EBS Encryption and Custom Software

  • EBS encryption and custom software installation in EMR can be accomplished using a custom Amazon Linux AMI.
  • Custom software can also be installed using bootstrap actions, similar to the way user-data is used in EC2.

Integration with DynamoDB

Handling HTTP 503 Slow Down AWSZonS3Exception

  • This error is caused by an excessive number of reads to S3.
  • It can be fixed by increasing the EMRFS retry limit or adding more prefixes, as the rate limit applies per prefix.

HBase

  • HBase is a column-based NoSQL database, ideal for OLTP operations.
  • Features include:
    • Data storage in S3.
    • Support for read-replicas (although two masters cannot point to the same HBase path, read-replicas can be recreated).
    • The ability to take snapshots to S3.

High Availability

  • High availability is currently supported only in a single AZ (support for multiple AZs is coming soon).
  • For high availability, it’s recommended to create multiple masters and use EMRFS.

Presto

  • Presto can work with data from multiple sources.

S3-Dist-CP

  • S3-Dist-CP is a tool that helps in distributing data copying between EMRFS and HDFS.

Sqoop

  • Sqoop is used to export and import data between relational databases (like RDS) and HDFS.

EMR Managed Scaling

  • EMR Managed Scaling reacts faster than traditional auto scaling.
  • It can work with either instance groups or fleets.
  • It is automatically configured, so no manual setup is needed.

Glue
#

Crawler

  • Can use S3 locations or data catalog tables as sources.
  • When S3 location is chosen, it automatically creates or updates the schema and table.
  • When a data catalog table is chosen, it does not create a new table.
  • Choices are available for handling schema updates or deletions.

ETL Job

  • In ETL job, you have the option to update the schema.

Debugging OOM Exceptions:

Driver

  • Problem: The driver creates a task for each file in an S3 prefix. When there are too many files in one location, it can lead to an OOM error due to the large number of tasks.
  • Solution: Use ‘groupFiles: inPartition’ to load multiple files in one task, which reduces the number of tasks and prevents OOM.

Executor

  • Problem: When selecting data from MySQL, the default action is to load all rows. This can cause an OOM error if there are too many rows.
  • Solution: Use a dynamic frame to limit the number of rows selected at once, which prevents OOM.

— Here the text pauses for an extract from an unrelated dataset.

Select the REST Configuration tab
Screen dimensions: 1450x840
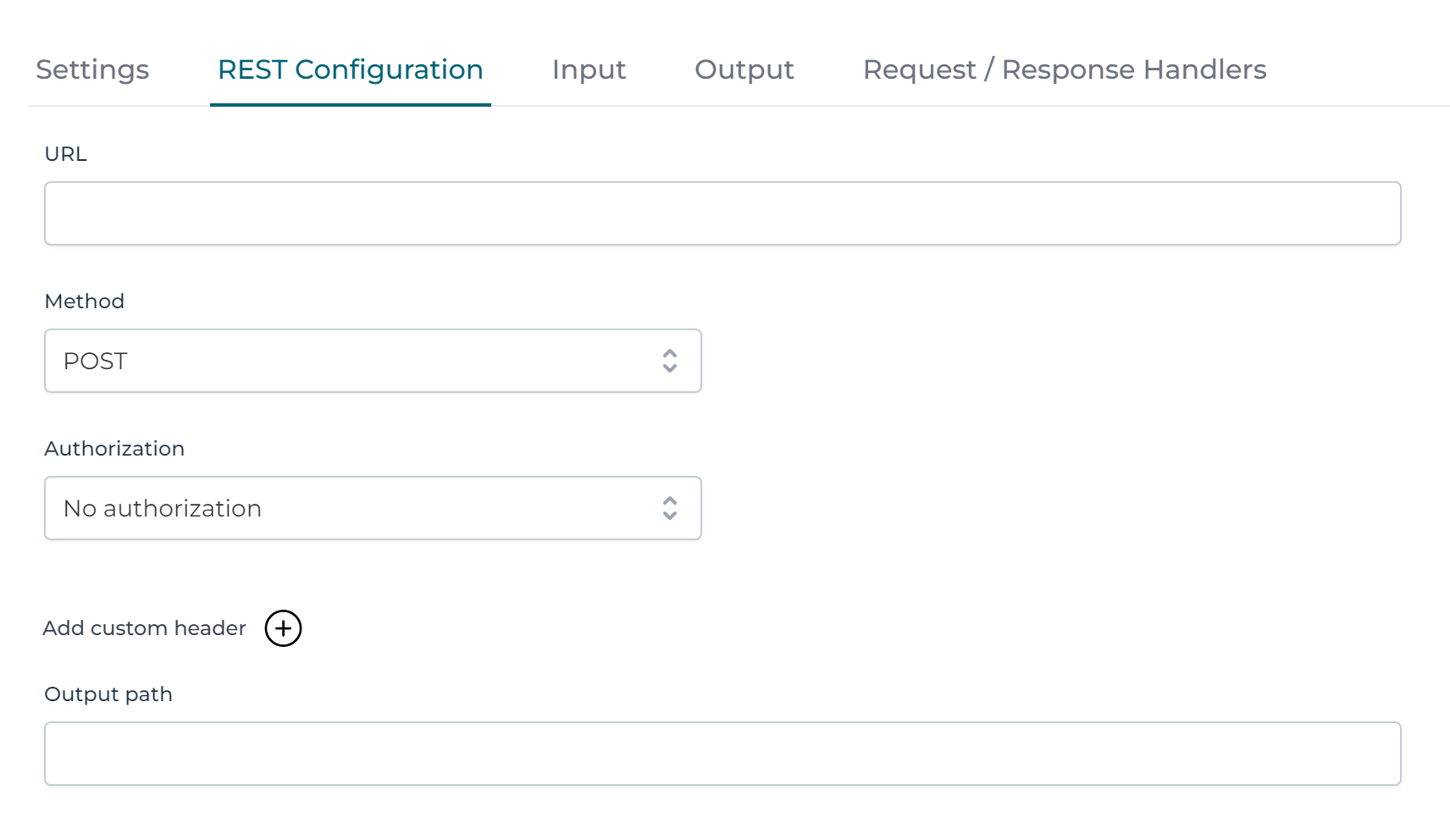click(x=351, y=69)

Excluding S3 Storage Class in ETL Job

  • The S3 storage class can be excluded by setting it in the data catalog property or in the dynamic frame.

FindMatches

  • Uses machine learning to find records from different tables that refer to the same object (such as a customer or product).

PostAction

  • Can be used to deduplicate records before ingesting data into Redshift.

Kinesis Stream
#

Resharding

  • This involves splitting and merging shards.
  • For instance, during a split, shard1 can be divided into shard10 and shard11. Here, shard1 becomes the parent, while shard10 and shard11 become the children.
  • After resharding, the parent shard (shard1 in this case) becomes read-only but remains available. For ordered data reading, the parent should be consumed first, followed by the children. This process needs to be managed in the SDK.

Enhanced Fanout

  • Kinesis limits throughput by shard (1MB for write, 2MB for read). Enhanced fanout can increase read throughput.
  • This process uses a Lambda function to read from the stream and Lambda replicas to distribute the data to more destinations.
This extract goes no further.